Daneben aber gibt es noch Eugenes Familie: Vater, Mutter, Bruder, weiters die Tante und zwei Cousinen, alle unter einem Dach unter den denkbar engsten finanziellen Bedingungen lebend. Neil Simon gibt jedem einzelnen ein Schicksal, einen mit wenigen Strichen erfüllten Charakter, und dazu rotieren die familiären Probleme, Gefühle, Spannungen. Die unzweifelhafte Zuneigung, die alle für einander empfinden, macht das Zusammenleben nicht leichter. Folke Braband inszeniert dies in der stimmungsvollen Ausstattung von Stephan Dietrich mit einer Sensibilität, wie man sie nicht oft erlebt.

»Brooklyn Memoiren« ist ein Ensemblestück, aber sein Erfolg steht und fällt mit Eugene – und bei Matthias Mamedof steht der Abend ohne Einschränkung fest auf zappligen Teenagerbeinen, großen, erstaunten Augen und einer Pfiffigkeit, die die ganze Intelligenz des Autors Neil Simon widerspiegelt.
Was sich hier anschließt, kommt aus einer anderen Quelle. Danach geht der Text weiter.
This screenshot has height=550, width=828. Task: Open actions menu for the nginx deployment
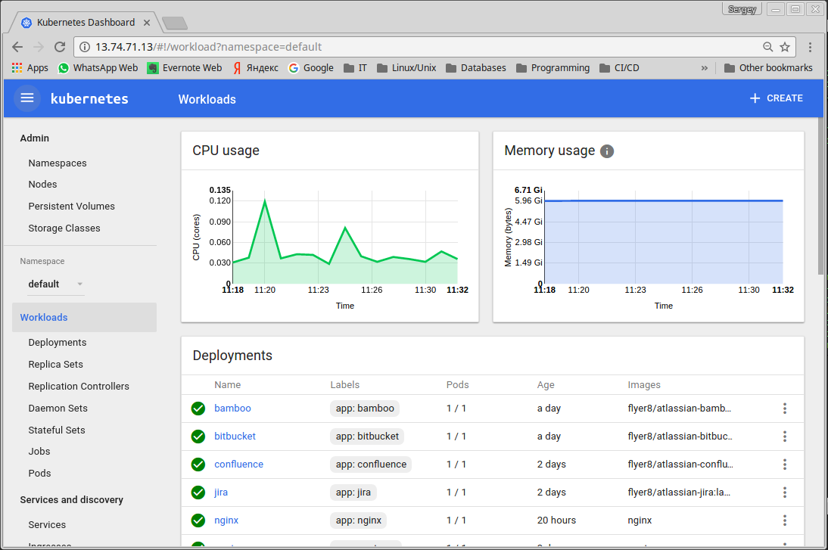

Pilar Aguilera hält als echte jüdische »Mame« die Familie zusammen, nicht immer gerecht und oft äußerst ruppig zu Söhnchen Eugene, aber hingebungsvolle Kämpferin für alle Schwachen, ein brodelnder Topf, der auch gelegentlich explodiert. Margot Vuga als ihre zur Dankbarkeit verpflichtete, sich ewig duckende Schwester, die irgendwann zur Selbstkritik gelangt, liefert eine prächtige Studie. Uwe Achilles als Vater, auf dem die finanzielle Last liegt, Manolo Palma als Bruder und Rebecca Mosselman als Cousine, die heftig an den engen Fesseln zerren, und Caroline Athanasidiadis, die als andere Cousine gelernt hat, wie stark man wird, wenn man sich schwach macht, ergänzen ein Ensemble, das verblüffende Echtheit atmet.

Das ist ein nicht alltägliches Stück, ein nicht alltäglicher Theaterabend. Theaterfreunden wird dringlich geraten, die »Brooklyn Memoiren« im Renaissancetheater fest einzuplanen.